WEB EXCLUSIVE: Community rallies around boy with rare illness
SYLACAUGA, AL (WBRC) - A little boy in Sylacauga is beating the odds. Doctors told his family he probably wouldn't live past nine months, but this November he'll turn five years old.
Jackson Thomas has a rare disease called Rhizomelic Chondrodysplasia Punctata or RCDP. "It means he can't move, talk, walk or like do anything normal kids can but he tries to," says Jackson's brother, Taylor Thomas.
RCDP is a terminal form of dwarfism and there are only about 150 known cases worldwide, including two in Alabama. That's why the Sylacauga community is rallying around Jackson and his family. Thursday night they had a dinner and silent auction to raise money for the Rhizo Kids Foundation.
Tangie Collins helped organize the event. She was one of Jackson's early intervention teachers at Chehaw Regional Health Center. "We actually graduated him in a cap and gown and he has just been very special to us ever since," said Collins.
Fighting back tears, Collins described why Jackson is so special, "He is such a blessing," Collins said, "He's so small and he just has such a message that he carries with him everywhere he goes and that's just so important."
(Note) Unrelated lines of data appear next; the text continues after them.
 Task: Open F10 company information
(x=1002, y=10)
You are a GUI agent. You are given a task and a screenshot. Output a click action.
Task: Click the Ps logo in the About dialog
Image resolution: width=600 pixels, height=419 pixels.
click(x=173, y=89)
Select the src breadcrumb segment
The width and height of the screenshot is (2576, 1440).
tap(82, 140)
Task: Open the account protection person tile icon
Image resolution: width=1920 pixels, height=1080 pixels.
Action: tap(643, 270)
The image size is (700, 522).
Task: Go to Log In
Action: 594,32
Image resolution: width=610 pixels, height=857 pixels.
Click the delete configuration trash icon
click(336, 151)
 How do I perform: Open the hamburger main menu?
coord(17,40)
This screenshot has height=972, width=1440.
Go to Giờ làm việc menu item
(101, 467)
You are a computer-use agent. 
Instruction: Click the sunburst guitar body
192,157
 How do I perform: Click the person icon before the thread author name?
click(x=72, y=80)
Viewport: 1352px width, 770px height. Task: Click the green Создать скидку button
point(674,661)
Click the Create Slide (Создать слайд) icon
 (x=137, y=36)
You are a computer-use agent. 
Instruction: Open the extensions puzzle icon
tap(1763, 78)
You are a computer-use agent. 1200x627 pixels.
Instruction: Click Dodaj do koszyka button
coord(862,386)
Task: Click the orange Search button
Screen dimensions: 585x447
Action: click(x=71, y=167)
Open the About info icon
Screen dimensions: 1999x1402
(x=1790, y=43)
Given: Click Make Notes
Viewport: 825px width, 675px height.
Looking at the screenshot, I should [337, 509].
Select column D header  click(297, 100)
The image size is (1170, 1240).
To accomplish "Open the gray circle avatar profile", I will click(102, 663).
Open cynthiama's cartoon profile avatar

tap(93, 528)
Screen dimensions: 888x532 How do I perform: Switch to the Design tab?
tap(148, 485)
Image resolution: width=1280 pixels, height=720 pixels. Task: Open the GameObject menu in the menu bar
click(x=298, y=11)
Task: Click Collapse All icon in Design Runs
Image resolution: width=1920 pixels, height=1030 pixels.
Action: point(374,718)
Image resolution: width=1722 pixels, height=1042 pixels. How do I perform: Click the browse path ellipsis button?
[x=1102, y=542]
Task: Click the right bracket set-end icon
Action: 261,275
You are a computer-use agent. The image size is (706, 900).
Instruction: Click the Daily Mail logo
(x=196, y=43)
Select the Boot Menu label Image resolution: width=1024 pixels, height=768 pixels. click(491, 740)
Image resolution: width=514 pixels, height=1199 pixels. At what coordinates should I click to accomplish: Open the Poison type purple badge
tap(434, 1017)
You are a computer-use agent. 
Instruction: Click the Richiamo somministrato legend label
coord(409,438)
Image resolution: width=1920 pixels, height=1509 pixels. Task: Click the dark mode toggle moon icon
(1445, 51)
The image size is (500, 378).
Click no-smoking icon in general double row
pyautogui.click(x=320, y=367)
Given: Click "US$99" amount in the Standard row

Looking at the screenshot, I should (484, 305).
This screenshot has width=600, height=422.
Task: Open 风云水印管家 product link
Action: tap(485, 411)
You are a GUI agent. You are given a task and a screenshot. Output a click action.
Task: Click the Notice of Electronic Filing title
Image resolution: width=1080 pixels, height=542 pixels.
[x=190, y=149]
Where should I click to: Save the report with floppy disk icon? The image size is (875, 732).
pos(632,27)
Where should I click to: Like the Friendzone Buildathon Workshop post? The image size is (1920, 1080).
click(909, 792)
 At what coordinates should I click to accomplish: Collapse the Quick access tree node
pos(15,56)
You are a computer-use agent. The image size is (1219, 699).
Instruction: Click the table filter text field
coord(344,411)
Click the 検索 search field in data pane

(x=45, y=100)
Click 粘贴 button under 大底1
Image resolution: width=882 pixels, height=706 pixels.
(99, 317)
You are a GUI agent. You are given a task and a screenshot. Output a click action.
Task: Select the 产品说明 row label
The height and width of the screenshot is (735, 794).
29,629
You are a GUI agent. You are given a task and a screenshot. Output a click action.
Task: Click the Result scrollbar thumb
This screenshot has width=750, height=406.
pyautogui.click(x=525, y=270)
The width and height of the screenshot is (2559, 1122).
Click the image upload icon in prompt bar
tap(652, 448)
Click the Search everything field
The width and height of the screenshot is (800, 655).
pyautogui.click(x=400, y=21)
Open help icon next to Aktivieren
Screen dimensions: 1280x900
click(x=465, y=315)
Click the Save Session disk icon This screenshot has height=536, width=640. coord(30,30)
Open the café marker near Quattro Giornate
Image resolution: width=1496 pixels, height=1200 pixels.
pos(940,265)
Jackson's message is one of hope.
Right now there is no cure for RCDP but you may see some advancements in the next few years. "We have a doctor in Tennessee who is working at a research clinic and he's really hoping that some things are about to change as far as being able to pinpoint therapies that would help our children," explains Jackson's mom, Tracey Thomas.
Thomas says if that research helps just one family have more time with their son or daughter, it will all be worth it.
"We know God made him just the way he wanted him to use him and our family is so happy to be able to celebrate an occasion like tonight where we're trying to do something to help all the families that are facing what we are," said Thomas.